**Material for the task**
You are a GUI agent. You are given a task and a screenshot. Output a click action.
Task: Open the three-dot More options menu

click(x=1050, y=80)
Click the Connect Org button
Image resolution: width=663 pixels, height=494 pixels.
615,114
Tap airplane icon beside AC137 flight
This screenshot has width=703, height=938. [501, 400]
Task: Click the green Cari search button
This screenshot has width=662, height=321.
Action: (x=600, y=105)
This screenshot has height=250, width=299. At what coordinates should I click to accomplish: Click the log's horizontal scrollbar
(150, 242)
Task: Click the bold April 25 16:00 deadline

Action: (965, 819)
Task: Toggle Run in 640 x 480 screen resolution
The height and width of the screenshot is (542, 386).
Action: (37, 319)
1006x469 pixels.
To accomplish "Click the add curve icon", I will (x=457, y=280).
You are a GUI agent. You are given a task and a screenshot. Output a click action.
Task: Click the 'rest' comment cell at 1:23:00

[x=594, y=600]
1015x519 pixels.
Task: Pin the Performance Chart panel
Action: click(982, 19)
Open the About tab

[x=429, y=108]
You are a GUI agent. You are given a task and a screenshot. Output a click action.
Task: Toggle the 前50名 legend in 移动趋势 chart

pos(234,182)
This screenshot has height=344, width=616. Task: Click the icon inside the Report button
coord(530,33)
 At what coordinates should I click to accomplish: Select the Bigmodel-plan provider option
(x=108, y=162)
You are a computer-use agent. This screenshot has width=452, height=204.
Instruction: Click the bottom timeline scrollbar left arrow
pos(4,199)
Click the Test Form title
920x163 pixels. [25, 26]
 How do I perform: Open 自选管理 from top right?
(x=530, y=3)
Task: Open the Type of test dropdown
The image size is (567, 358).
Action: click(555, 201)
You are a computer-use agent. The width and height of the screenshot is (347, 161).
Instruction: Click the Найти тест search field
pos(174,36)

**About this exercise**
Exactly as they appear, please write out the lines from the opening of the listing above down to the line containing "You are a computer-use agent. This", with both end lines included.

**Output**
You are a GUI agent. You are given a task and a screenshot. Output a click action.
Task: Open the three-dot More options menu

click(x=1050, y=80)
Click the Connect Org button
Image resolution: width=663 pixels, height=494 pixels.
615,114
Tap airplane icon beside AC137 flight
This screenshot has width=703, height=938. [501, 400]
Task: Click the green Cari search button
This screenshot has width=662, height=321.
Action: (x=600, y=105)
This screenshot has height=250, width=299. At what coordinates should I click to accomplish: Click the log's horizontal scrollbar
(150, 242)
Task: Click the bold April 25 16:00 deadline

Action: (965, 819)
Task: Toggle Run in 640 x 480 screen resolution
The height and width of the screenshot is (542, 386).
Action: (37, 319)
1006x469 pixels.
To accomplish "Click the add curve icon", I will (x=457, y=280).
You are a GUI agent. You are given a task and a screenshot. Output a click action.
Task: Click the 'rest' comment cell at 1:23:00

[x=594, y=600]
1015x519 pixels.
Task: Pin the Performance Chart panel
Action: click(982, 19)
Open the About tab

[x=429, y=108]
You are a GUI agent. You are given a task and a screenshot. Output a click action.
Task: Toggle the 前50名 legend in 移动趋势 chart

pos(234,182)
This screenshot has height=344, width=616. Task: Click the icon inside the Report button
coord(530,33)
 At what coordinates should I click to accomplish: Select the Bigmodel-plan provider option
(x=108, y=162)
You are a computer-use agent. This screenshot has width=452, height=204.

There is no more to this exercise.